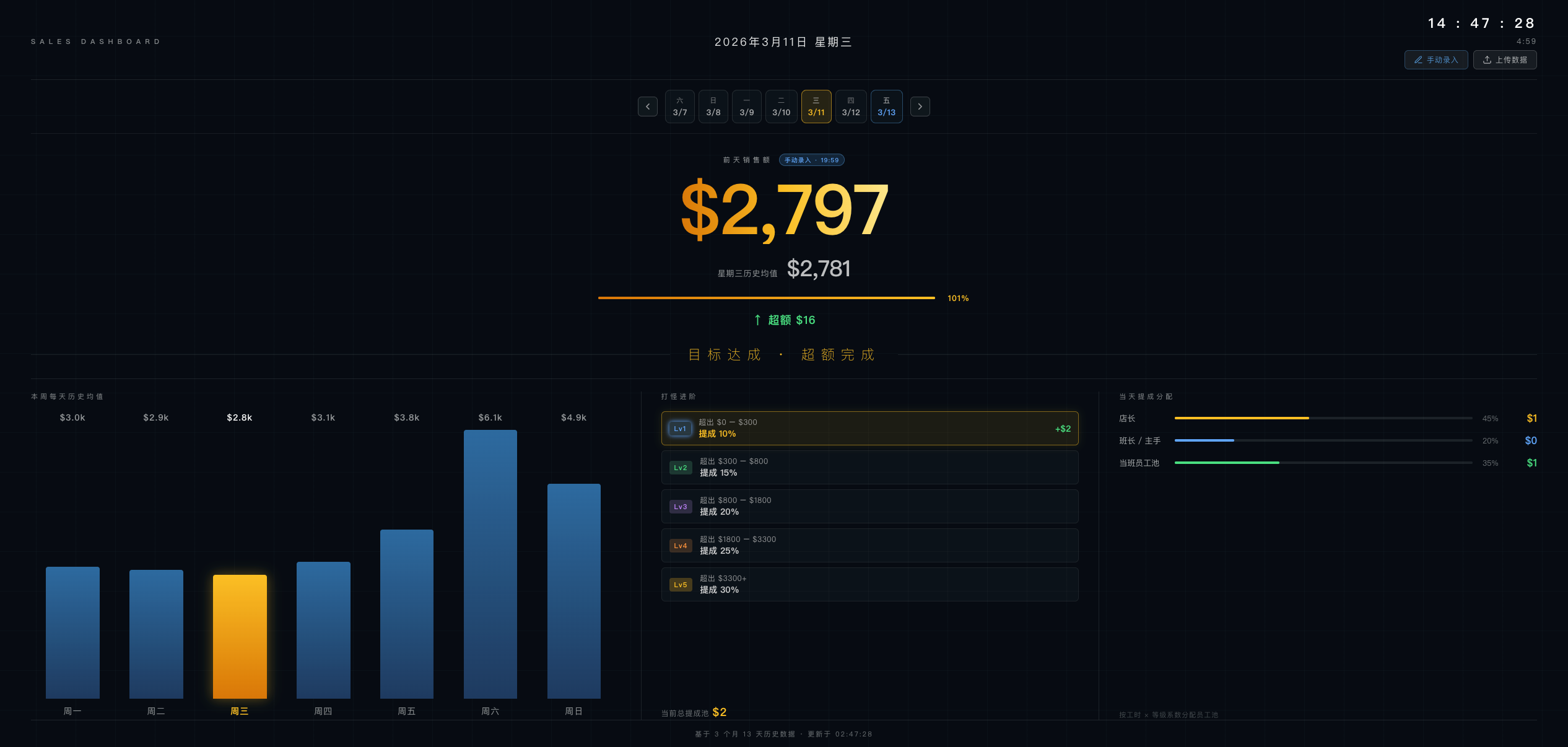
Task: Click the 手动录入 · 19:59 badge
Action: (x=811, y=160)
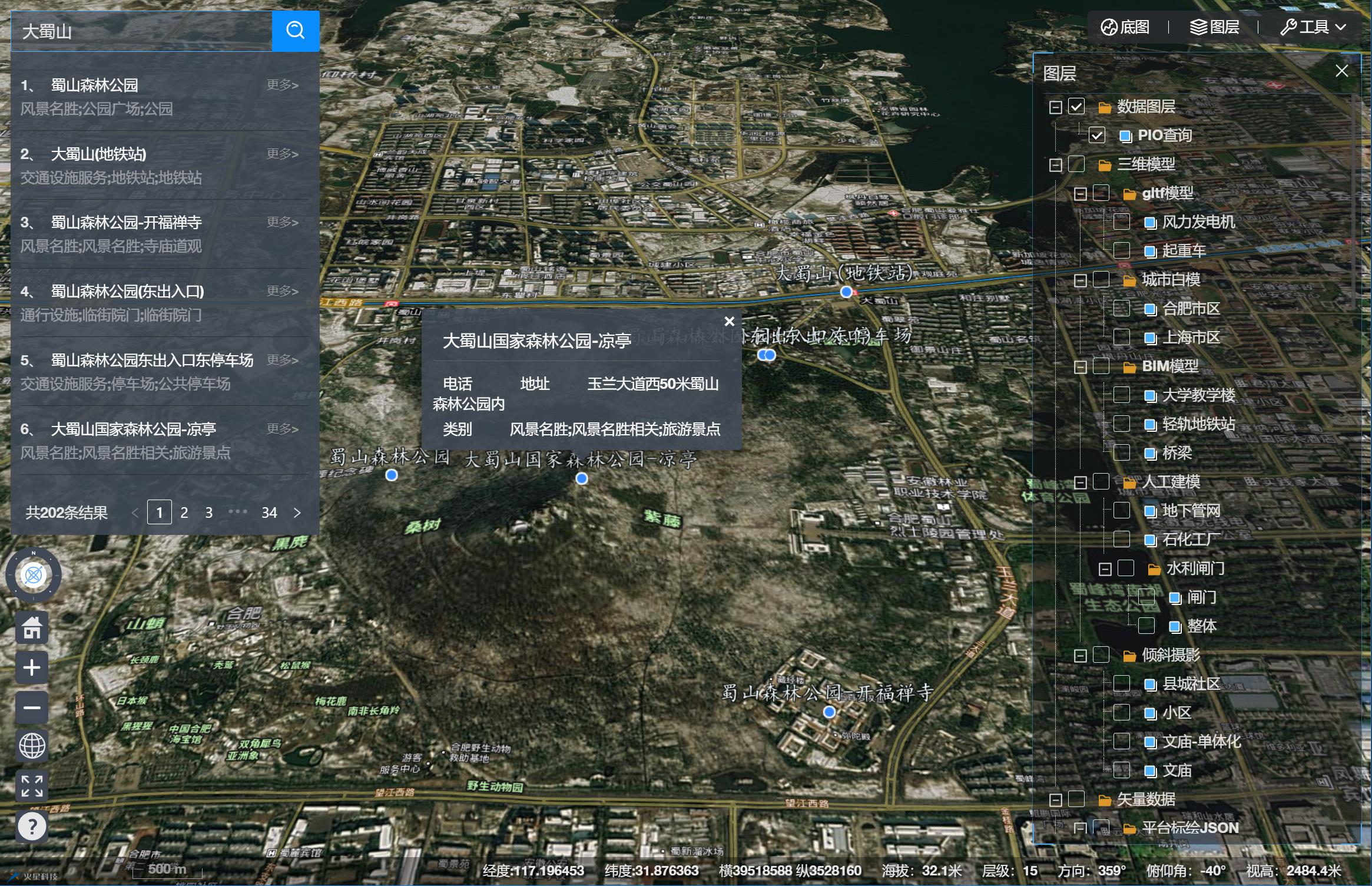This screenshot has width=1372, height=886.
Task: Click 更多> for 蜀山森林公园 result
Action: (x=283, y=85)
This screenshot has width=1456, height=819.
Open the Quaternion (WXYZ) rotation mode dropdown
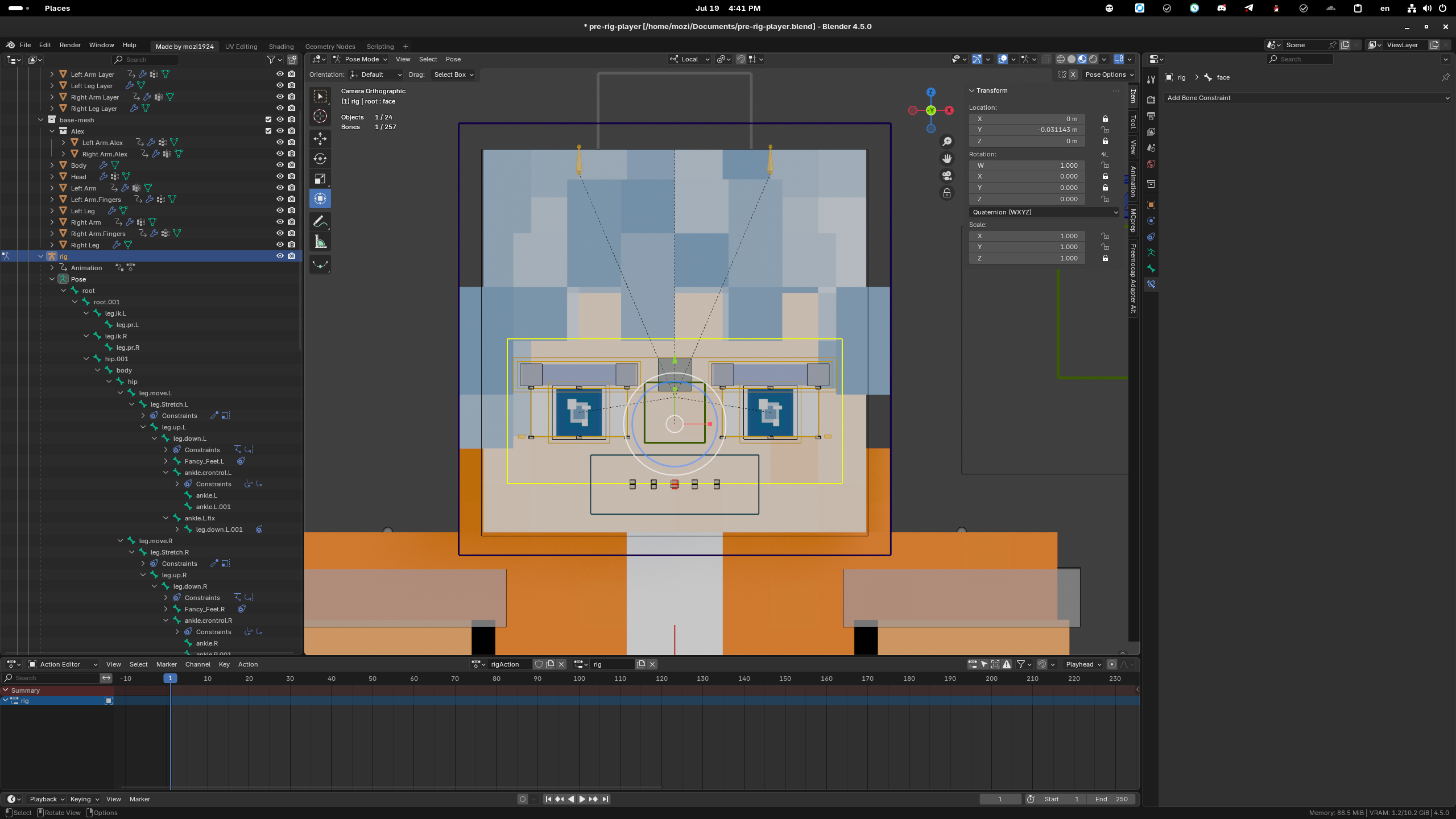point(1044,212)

########

• **YOUR OBJECTIVE**
For this exercise, set down exactly the lines that run from the line holding "This screenshot has width=1456, height=819." to the last line of the records above; include both end lines and omit pictures.

• **FINISHED TASK**
This screenshot has width=1456, height=819.
Open the Quaternion (WXYZ) rotation mode dropdown
point(1044,212)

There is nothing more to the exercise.